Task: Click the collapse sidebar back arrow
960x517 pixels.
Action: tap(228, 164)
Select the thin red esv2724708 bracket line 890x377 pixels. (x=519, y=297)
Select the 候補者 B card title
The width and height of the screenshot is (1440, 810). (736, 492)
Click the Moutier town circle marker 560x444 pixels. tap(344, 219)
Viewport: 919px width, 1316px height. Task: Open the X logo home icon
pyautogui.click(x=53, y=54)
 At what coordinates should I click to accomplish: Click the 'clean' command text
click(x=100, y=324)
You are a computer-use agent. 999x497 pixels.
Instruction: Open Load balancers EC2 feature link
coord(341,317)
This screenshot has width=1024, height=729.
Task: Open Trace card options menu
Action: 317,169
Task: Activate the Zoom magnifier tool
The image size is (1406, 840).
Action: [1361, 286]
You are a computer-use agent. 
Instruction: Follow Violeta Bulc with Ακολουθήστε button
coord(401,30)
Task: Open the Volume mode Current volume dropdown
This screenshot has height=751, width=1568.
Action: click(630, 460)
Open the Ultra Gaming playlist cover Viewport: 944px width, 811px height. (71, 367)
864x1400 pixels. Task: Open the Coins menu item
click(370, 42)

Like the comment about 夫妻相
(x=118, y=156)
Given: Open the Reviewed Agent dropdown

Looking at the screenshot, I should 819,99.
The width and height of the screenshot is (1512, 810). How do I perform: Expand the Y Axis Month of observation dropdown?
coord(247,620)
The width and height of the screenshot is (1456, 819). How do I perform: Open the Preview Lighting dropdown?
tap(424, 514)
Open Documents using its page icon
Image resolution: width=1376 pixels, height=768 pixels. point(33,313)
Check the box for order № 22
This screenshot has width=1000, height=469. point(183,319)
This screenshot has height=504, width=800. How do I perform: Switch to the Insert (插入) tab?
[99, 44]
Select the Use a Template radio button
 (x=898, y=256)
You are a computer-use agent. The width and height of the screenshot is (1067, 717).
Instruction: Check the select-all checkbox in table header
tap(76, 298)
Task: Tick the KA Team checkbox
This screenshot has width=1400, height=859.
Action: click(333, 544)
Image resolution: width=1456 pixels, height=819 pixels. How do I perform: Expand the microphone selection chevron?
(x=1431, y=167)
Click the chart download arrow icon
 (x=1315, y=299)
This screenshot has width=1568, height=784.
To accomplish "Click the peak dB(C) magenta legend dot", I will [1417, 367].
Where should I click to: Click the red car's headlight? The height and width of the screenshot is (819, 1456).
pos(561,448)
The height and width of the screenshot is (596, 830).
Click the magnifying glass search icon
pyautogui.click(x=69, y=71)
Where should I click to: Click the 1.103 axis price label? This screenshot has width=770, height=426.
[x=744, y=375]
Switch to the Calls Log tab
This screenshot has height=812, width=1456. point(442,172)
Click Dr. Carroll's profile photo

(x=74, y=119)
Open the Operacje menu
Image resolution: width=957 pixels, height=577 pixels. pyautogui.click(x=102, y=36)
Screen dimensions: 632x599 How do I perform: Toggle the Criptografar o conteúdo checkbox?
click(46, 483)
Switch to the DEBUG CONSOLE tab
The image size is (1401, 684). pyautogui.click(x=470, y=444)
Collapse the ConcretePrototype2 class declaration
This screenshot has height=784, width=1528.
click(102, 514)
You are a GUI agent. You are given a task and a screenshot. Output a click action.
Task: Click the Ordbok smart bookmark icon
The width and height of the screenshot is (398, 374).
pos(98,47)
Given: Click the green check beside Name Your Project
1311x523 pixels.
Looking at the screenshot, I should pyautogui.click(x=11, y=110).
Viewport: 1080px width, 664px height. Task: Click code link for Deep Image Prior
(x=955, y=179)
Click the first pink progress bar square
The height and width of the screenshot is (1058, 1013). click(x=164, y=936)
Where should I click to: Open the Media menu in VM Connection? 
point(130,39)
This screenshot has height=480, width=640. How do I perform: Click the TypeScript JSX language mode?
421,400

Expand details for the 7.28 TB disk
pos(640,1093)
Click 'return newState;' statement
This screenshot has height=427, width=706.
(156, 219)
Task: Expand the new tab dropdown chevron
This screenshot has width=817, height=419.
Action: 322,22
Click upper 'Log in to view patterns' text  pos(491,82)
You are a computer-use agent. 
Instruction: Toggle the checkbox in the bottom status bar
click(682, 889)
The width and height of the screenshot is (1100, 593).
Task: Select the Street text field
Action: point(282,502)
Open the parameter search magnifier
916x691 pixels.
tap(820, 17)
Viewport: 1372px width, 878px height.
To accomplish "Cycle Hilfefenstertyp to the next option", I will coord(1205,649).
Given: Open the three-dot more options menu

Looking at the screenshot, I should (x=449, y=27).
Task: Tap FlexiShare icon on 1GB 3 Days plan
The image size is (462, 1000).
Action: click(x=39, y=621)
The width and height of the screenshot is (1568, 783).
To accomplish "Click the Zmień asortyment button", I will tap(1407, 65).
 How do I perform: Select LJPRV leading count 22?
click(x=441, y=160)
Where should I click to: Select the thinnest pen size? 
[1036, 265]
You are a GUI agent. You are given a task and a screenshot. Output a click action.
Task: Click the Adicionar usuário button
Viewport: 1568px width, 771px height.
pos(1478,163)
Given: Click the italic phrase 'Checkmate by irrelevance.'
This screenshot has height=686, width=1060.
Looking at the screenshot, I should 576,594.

════════════════

WORK REQUIRED |
Convert the material starting at the line containing "Task: Expand the new tab dropdown chevron" and ending at the line containing "Click upper 'Log" into a JSON list of strings, one per line, omitting blank lines.

FULL ANSWER |
[
  "Task: Expand the new tab dropdown chevron",
  "This screenshot has width=817, height=419.",
  "Action: 322,22",
  "Click upper 'Log in to view patterns' text  pos(491,82)"
]